前回、こちらの記事でAWS Systems Manager(以降、SSM)のSession Managerを使った、AWSマネジメントコンソールからのEC2インスタンスアクセスを紹介しました。

techblog.techfirm.co.jp

普段の運用では、AWSマネジメントコンソールからではなく、Tera Termなどを使ってローカル端末からアクセスしているパターンもあるかと思いますが、もちろんその方法でもアクセス可能です。
そのため、普段の運用を大きく変えずに、SSHポートを開放しないなどのセキュリティ上のメリットを得ることができます。

今回は、SSMを使ったポートフォワードによる、Tera TermでのEC2アクセス方法を紹介します。
具体的には、AWS CLIでSSMのコマンドを実行し、ポートフォワードのセッションを開始。その後Tera Termなどでアクセスする形になります。

前提

前回の記事で前提とした環境を使用します。
また、前回の記事で行ったSSM接続の設定が完了し、AWSマネジメントコンソールからEC2への接続確認ができている状態とします。
使用するローカル端末はWindows端末とし、Tera Termはインストール済みとします。

※注意事項※

今回はIAMユーザーのアクセスキーを使用しますが、現在アクセスキーの利用は一部非推奨になっているため、作成中に警告等が表示されると思います。
AWSからの推奨設定として、AWS IAM Identity Center(旧AWS SSO)の利用などが挙げられますが、IAMユーザー管理から直ぐに移行するのは難しいと思われるため、アクセスキーを使用する方法のまま紹介します。
ただし、アクセスキーの漏洩などリスクがあるため、アクセスキーのローテーションや使用しなくなったアクセスキーの無効化など、対策を取るようにしてください。

設定の流れ

  • IAMユーザーの権限を追加
  • IAMユーザーのアクセスキー発行
  • ローカル端末(Windows)の設定
    • AWS CLIインストール
    • SSM Pluginインストール
    • アクセスキーの設定

設定手順

  • IAMユーザーの権限を追加

    前回の記事で作成したIAMポリシー(例:ssm-user-policy)に、ポートフォワードを行うための権限を追加します。
    Action:"ssm:StartSession"のブロックに、Resource:"arn:aws:ssm:ap-northeast-1::document/AWS-StartPortForwardingSession"を追記してください。

      (~前略)
      {
          "Effect": "Allow",
          "Action": [
              "ssm:StartSession"
          ],
          "Resource": [
              "arn:aws:ec2:ap-northeast-1:<account-id>:instance/<instance-id>",
              "arn:aws:ssm:ap-northeast-1:<account-id>:document/SSM-SessionManagerRunShell"
              "arn:aws:ssm:ap-northeast-1::document/AWS-StartPortForwardingSession"
          ],
          "Condition": {
              "BoolIfExists": {
                  "ssm:SessionDocumentAccessCheck": "true"
              }
          }
      },
      (後略~)
    

    追記後、ポリシーの変更を保存します。

  • IAMユーザーのアクセスキー発行

    AWS CLIを使用するため、AWSマネジメントコンソールにログインし、ご自身のIAMユーザーでアクセスキーを発行します。

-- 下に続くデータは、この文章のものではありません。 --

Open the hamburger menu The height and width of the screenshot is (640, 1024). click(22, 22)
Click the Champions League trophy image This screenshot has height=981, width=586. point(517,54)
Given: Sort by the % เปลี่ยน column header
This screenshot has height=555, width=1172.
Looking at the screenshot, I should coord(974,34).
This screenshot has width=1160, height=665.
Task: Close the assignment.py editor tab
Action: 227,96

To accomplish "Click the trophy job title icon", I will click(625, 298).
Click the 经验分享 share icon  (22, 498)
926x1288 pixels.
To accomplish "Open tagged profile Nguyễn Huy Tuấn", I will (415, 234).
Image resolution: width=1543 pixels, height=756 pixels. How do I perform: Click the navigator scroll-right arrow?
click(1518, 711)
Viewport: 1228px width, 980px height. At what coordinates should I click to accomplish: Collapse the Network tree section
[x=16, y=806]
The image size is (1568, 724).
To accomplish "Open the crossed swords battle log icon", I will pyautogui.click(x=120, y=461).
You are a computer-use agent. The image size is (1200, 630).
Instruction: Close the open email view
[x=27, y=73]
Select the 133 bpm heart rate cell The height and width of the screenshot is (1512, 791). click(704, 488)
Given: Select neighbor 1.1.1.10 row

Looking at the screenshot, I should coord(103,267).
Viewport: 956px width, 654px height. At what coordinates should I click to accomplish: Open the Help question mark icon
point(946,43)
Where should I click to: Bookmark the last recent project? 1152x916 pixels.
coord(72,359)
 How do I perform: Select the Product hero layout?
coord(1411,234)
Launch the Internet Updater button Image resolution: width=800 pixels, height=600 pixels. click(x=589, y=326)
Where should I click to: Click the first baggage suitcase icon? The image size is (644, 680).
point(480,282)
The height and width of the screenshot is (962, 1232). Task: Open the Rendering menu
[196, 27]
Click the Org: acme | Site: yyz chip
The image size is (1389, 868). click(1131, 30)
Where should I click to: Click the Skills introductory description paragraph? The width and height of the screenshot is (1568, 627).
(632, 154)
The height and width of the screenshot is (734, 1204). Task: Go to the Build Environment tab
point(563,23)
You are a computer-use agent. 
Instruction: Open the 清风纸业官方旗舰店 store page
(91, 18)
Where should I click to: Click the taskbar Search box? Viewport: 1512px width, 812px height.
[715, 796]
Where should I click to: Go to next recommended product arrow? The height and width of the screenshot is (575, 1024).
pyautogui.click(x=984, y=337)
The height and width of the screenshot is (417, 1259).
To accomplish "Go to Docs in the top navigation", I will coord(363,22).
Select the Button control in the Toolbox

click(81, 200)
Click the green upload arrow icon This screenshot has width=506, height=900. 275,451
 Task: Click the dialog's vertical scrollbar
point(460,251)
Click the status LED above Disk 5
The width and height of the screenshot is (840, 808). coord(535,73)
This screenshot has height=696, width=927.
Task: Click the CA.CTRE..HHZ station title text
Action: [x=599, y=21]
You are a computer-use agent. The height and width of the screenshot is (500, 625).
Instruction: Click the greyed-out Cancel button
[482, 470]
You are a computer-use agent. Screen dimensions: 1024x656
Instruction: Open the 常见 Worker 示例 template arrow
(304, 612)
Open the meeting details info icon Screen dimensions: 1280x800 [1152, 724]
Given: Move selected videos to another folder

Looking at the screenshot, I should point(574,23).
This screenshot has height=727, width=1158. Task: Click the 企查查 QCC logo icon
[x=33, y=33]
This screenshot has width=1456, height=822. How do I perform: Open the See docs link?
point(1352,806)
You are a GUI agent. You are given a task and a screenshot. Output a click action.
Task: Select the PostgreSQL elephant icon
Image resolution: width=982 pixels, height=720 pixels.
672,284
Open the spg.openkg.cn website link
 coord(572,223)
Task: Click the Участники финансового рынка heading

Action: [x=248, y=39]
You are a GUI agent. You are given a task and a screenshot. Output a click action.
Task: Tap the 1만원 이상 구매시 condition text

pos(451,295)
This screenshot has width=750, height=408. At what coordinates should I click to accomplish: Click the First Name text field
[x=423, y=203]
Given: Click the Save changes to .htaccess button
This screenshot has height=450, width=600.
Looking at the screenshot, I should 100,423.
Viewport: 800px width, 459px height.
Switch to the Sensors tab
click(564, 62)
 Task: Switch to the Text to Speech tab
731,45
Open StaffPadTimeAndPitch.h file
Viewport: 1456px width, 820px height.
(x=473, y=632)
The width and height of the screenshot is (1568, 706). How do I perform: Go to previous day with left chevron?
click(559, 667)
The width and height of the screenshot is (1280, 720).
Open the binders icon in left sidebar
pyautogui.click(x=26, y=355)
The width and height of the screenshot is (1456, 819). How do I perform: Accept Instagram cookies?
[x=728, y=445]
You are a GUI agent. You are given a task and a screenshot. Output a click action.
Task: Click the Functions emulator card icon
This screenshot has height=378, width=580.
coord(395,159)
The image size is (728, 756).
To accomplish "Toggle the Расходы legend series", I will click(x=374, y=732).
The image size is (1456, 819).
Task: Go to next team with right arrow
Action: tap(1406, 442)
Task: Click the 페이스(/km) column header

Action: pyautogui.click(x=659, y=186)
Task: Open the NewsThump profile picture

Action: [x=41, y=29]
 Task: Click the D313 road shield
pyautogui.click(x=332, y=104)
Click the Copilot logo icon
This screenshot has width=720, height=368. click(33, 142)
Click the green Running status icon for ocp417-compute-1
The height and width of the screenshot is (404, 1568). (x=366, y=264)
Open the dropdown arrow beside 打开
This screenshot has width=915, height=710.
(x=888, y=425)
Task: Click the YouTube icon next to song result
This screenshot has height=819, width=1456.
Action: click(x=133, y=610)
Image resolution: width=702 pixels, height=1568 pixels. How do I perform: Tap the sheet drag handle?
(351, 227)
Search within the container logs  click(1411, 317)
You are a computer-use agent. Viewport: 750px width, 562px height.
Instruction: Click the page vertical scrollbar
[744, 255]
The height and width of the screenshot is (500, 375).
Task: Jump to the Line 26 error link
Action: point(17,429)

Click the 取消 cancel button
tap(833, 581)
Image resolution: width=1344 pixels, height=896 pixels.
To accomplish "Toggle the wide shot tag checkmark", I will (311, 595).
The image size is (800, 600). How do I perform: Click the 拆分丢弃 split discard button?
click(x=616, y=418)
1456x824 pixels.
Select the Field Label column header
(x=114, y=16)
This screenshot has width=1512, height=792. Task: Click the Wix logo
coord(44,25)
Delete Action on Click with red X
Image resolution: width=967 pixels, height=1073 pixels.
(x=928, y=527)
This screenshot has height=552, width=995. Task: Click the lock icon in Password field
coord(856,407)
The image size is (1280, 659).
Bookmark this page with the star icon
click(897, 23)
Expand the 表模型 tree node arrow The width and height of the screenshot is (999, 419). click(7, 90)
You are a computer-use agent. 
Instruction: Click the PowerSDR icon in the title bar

    1. AWS > IAM > ユーザー から、前回使用した接続テスト用ユーザーを選択
    2. セキュリティ認証情報タブから、アクセスキーを作成を選択
    3. ユースケース:コマンドラインインターフェイス
      説明タグ値:わかりやすい名前を入力(例ではssm-port-forward-from-windows)
    4. アクセスキーが発行されるので、コピーする
      ※csvファイルのダウンロードも実施
  • ローカル端末(Windows)の設定

    次に、接続に使用するWindows端末を設定します。

      C:\Users\*********>aws configure
      AWS Access Key ID [None]:コピーしたアクセスキーID
      AWS Secret Access Key [None]:コピーしたシークレットアクセスキー
      Default region name [None]:ap-northeast-1
      Default output format [None]:
    

    ※もし他のアクセスキーがすでに登録されている場合は、プロファイルを付けて登録します。

      C:\Users\*********>aws configure --profile プロファイル名
    

Tera Termでの接続確認

設定が終わりましたので、接続確認を行っていきます。

  • ポートフォワードのコマンドでセッションを開始する

    コマンドプロンプトから、AWS CLIを使ってポートフォワードのセッションを開始します。
    接続するEC2のインスタンスIDが必要なため、AWSマネジメントコンソールから確認しコピーしてください。
    localPortNumberはご自身の環境で使用していないポート番号を設定してください。(例では10022ポートを使用します)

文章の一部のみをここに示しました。